Chatbot Tutorial on Pytorch documentation, gathering indices that are invalid

tnguyen · June 11, 2019, 7:51pm

Hi,
From this tutorial here: https://pytorch.org/tutorials/beginner/chatbot_tutorial.html,
at the part where we calculate the loss using:

def maskNLLLoss(inp, target, mask):
    nTotal = mask.sum()
    crossEntropy = -torch.log(torch.gather(inp, 1, target.view(-1, 1)).squeeze(1))
    loss = crossEntropy.masked_select(mask).mean()
    loss = loss.to(device)
    return loss, nTotal.item()

Why are we using target.view(-1, 1) as the index to gather from? target contains word indices, if I’m not mistaken, which, given a large corpus can be very huge, and thus won’t be valid indices for the function to use to select from.
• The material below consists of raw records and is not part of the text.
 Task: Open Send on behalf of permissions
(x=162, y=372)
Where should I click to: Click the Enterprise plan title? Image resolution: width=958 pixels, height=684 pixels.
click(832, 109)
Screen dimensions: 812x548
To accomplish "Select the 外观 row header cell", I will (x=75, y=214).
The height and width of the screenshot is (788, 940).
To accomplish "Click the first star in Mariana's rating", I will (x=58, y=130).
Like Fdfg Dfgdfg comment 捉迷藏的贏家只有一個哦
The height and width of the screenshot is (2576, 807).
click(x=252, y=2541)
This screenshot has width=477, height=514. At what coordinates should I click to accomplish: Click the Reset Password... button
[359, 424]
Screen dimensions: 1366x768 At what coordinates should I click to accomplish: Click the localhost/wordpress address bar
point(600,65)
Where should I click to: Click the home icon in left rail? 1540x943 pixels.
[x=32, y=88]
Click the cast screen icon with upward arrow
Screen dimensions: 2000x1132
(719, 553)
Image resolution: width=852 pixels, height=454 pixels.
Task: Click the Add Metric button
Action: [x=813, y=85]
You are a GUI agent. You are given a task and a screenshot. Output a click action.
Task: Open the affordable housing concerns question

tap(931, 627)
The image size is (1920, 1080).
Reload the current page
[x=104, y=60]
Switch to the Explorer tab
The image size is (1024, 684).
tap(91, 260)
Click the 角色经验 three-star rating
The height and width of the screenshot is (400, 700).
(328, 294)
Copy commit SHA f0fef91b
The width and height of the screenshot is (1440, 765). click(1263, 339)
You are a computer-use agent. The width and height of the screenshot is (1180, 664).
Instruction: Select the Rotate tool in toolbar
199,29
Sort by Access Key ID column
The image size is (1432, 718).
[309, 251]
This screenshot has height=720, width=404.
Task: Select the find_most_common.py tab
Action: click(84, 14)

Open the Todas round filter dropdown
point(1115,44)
Also, we do we only gather from the first dimension?

ptrblck · June 12, 2019, 10:02am

inp will probably contain the prediction probabilities as [batch_size, nb_words].
If that’s the case, the gather operation will get all predictions for the current target word index in each sample:

batch_size = 5
nb_words = 10

inp = torch.randn(batch_size, nb_words)
target = torch.randint(0, nb_words, (batch_size,))
torch.gather(inp, 1, target.view(-1, 1))

tnguyen · June 12, 2019, 3:48pm

Ah, I see, so this function requires the resulting probability to be of size (batch_size, number of words).

I’ve been reading articles about implementing a chatbot using the Transformer model from Google. I was borrowing the training loop here. However, the Transformer model requires the user to input an output size or as the paper from Google calls it, d_model. So currently, I am getting decoder outputs of size [batch_size, d_model]. How would I go about calculating the loss for this, do you have any pointer? Thanks.